Three Cheers For The Losers In The Video Game Wars. They’re The Best.


Ask a Sega Dreamcast owner. Ask a Nintendo GameCube owner. They’ll tell you something that is true: it’s a pleasure to be the owner of a game console that’s in last place.

It also kind of stinks, because your console gets the fewest games and your friends mock you all the time. But the fact is that nothing brings out the best in gaming companies than when those companies are getting their asses kicked.

Today, from Germany, we saw exactly that.

Sony, the former kings of gaming, two generations running, have taken a beating for the last several years. First it was the upstart Wii that smacked them around when the smacking was supposed to happen the other way around. Then the Xbox 360 ripped past the Wii here in America and it kept PS3 as the last-place console. This year’s been really ugly for Sony. They’ve had trouble winning any sort of battles in the gaming market share wars. It’s not like the PlayStation Portable ever caught the Nintendo DS anywhere outside of MonsterHunterNation, but the PSP’s successor, the Vita, has been labelled as DOA since it arrived.

If you’d asked me, I’d have told you that, because of that, this was the year to get on board with Sony. Their backs were against the wall. Maybe you skipped GameCube and didn’t know this was how it worked. Too bad. You missed some crazy experiments like the Game-Boy-GameCube-connected four-player Zelda game and a pair of first-person Metroids, plus one of the most beautiful games ever made. Last place performances produce radical ideas like the Nintendo Wii; having your powerful console get flattened by the Wii produces exciting technology like the Kinect.

So here’s what’s happening at Sony, what we saw proof of in Germany. Sony takes a drubbing about as well as Rocky Balboa ever did and is fighting back. Sony isn’t folding. Sony isn’t rushing to do the easy thing and just fall in line, hope for the best and play it safe.

Nah, Sony sees its Vita struggling, so they announce today that if you buy any of their games on PS3 that are also on Vita, they’ll give you the Vita version for free (and, since the games supported by the Cross Buy system are pretty much the same on Vita and PS3 and will probably use cloud-saves, we’ll really get a portable-PS3-effect out of this).

PlayStation 2 may have been a cool console to have when it was the market leader. But Sony as the market-lagger? They’re just wonderful.

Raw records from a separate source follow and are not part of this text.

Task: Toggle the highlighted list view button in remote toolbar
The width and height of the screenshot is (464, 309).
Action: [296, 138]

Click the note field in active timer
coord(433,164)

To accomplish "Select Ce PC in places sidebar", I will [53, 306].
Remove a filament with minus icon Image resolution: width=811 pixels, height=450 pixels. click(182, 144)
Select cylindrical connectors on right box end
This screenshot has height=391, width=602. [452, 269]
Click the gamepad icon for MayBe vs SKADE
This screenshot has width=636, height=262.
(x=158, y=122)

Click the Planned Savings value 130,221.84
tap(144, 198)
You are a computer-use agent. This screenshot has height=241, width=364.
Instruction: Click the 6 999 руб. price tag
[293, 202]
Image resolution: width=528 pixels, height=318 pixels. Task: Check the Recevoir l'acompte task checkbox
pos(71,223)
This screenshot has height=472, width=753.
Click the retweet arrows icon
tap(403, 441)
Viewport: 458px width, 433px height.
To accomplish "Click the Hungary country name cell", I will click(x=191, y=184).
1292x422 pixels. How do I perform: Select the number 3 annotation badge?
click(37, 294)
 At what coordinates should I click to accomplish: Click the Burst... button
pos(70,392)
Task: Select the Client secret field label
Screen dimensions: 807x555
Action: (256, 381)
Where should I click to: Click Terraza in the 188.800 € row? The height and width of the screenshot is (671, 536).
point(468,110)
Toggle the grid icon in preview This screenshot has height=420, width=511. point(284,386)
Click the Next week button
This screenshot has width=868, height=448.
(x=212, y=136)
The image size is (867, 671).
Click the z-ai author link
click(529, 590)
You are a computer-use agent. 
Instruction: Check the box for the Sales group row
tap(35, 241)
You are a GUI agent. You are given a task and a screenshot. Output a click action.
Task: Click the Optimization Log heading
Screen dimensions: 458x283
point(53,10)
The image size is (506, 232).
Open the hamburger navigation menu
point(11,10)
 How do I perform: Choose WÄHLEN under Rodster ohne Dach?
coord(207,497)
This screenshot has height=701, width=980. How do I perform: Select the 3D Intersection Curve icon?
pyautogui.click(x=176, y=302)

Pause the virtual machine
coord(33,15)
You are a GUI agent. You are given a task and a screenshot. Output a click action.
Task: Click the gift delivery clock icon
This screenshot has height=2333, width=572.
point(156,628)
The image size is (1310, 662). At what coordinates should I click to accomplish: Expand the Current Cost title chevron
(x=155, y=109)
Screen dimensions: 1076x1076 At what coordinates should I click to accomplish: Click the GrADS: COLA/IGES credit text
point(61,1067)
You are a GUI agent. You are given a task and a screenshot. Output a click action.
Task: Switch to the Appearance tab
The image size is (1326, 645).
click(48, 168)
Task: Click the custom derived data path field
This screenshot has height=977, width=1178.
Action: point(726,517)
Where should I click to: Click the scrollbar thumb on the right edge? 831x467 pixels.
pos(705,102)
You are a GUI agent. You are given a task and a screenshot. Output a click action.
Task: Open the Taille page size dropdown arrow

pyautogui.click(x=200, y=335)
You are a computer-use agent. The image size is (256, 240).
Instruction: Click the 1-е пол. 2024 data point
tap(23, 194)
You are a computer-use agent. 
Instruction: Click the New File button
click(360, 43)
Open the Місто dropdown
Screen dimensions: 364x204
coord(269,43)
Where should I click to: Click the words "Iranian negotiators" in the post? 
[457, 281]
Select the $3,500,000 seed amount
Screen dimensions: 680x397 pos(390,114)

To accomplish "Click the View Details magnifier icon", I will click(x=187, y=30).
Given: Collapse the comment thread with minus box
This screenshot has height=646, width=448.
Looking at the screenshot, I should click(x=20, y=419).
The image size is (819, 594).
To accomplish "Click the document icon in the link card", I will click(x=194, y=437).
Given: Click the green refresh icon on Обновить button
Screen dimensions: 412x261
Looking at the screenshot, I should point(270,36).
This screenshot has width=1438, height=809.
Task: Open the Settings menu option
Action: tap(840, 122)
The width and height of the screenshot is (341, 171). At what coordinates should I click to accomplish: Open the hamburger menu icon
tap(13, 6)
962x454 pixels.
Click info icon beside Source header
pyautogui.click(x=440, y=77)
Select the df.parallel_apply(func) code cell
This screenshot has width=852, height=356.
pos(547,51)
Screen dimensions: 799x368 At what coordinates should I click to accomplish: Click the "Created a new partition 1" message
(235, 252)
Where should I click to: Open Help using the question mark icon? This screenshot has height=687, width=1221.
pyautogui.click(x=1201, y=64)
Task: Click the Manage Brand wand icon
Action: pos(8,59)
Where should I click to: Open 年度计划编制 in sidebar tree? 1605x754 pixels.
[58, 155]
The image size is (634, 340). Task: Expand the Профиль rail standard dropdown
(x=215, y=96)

That Vita seems to be fading? They’ll put a Killzone on there. And get a good-looking Assassin’s Creed on there. And a Call of Duty (um… warning: made by the people who made a really bad Vita FPS) and, oh, look, the smart people who made LittleBigPlanet will make their next game not for the PS3 but for Vita too. Bonus fact: that new game looks terrific.

This is a company that sees Microsoft pulling in droves of subscribers with Xbox Live and creates a competing service called PlayStation Plus which at first doesn’t seem that hot but now guarantees access to an expanding library of free games every month. You get what you pay for, and these free games must be the worst, right? Wrong. In September, for example, European PS Plus subscribers will get free access to … Red Dead Redemption for as long as the remain subscribers. (That’s not confirmed for the U.S. yet, where we’ll have to settle for an expanding line-up of freebies that include LittleBigPlanet 2, Infamous 2, Outland, Pac-Man: Championship Edition DX, Saints Row 2, The Walking Dead and more.)

This fall, the steamrolling Xbox 360 will have some cool games, sure. And they will next year, too. But how can any gamer’s heart not be warmed by a Sony that sees the threat of defeat around the corner and answers it with a game about a little boy who you can only see when he walks in the rain? Kinect is the hot thing, so Sony starts making nutty things like magical books and says, hey, our Wii-Remote-like Move thing we’ve got? We’ll make a send-up to schlocky teen-horror movies with the Move, thank you very much. They’ll make a beautiful new sidescroller while they’re at it.

Sure, Sony is the company of the many, many God of War games. (Let’s add multiplayer to the new one!). Sure, The Last Of Us, as lovely as it seems, would only be seen as an artsy risk in a medium that may as well define innovation as a shooting game that doesn’t feature a battle with helicopter. But Sony… wow. I mean, have you seen the kind of games they’ve been putting out lately?

PlayStation 2 may have been a cool console to have when it was the market leader. But Sony as the market-lagger? They’re just wonderful. It’s almost as if we gamers would all benefit from Sony staying in last place, huh? Although, all things being equal, Nintendo and Microsoft might benefit from a kick in the pants, too.